Os interesses sem princípios são verdadeiros eucaliptos na nossa sociedade. Secam tudo e matam antecipadamente o futuro.

Raul Marques

Correio da Manhã, 23-01-08

E de repente passamos a figurar no mapa. No mapa do terrorismo global, é claro.

António Vitorino

Diário de Notícias, 26-01-08

Portugal, até agora, tem estado a salvo de atentados terroristas. Mas ‘até agora’ é a única expressão temporal que se pode usar nesta matéria.

Editorial

Diário de Notícias, 24-01-08

Um director de programas da RTP tem um papel mais importante do que qualquer Ministro da Cultura e pelo menos tão importante como a soma dos ministros da educação e do Ensino Superior.

António-Pedro Vasconcelos

Sol, 26-01-08

O nosso sistema [bancário] consis-te numa teia de cumplicidades e de fidelidades que se protegem mutuamente sob a batuta omnipresente do poder que está.

António Sampaio e Mello

Público, 27-01-08

É óbvio que em Portugal há corrupção praticada por quem “ocupa cargos relevantes no Estado português”. De resto, não há notícia de Estados imunes ao vírus.
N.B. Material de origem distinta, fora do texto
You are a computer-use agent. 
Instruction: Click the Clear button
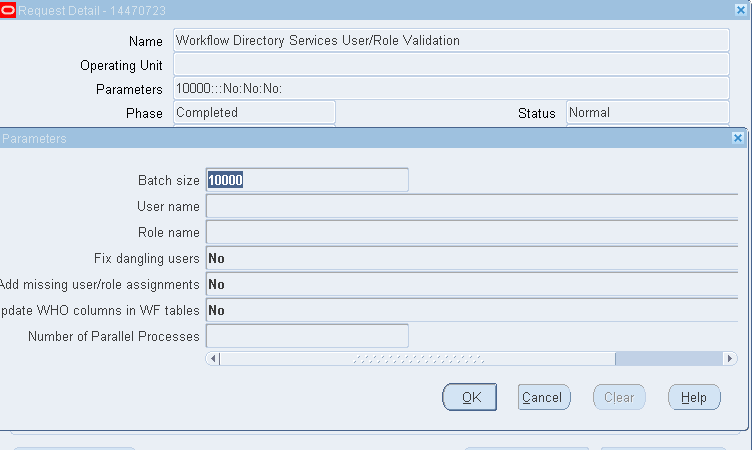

O que distingue a realidade nacional do padrão dos Estados mais desenvolvidos da Europa é, por um lado, a elevada incidência da corrupção (…) e, principalmente, a incapacidade do sistema judicial em combatê-la. Oitenta por cento dos inquéritos relacionados com corrupção são arquivados. Em 2006, o número de presos por esse crime rondava a dezena.

Manuel Carvalho

Público, 27-01-08

O Poder Político tem vindo a colocar a Justiça no mercado, à venda, como se fosse um bem de luxo.

António Marinho Pinto

Jornal de Notícias, 23-01-08

Os jornais parecem-se uns com os outros. As notícias são quase iguais. As agendas das redacções são gémeas. Salva-se desta uniformidade, aqui e ali, quem assina o que escreve. Os noticiários das televisões têm agendas iguais. E alinhamentos de notícias também. Os directos, grande vício da televisão portuguesa, são iguais em todos os canais. Cada vez mais, a informação está previamente organizada, não pelas redacções, não pelos jornalistas, mas pelos agentes e pelos assessores. Quem tem informação manda em quem investiga, escreve e transmite.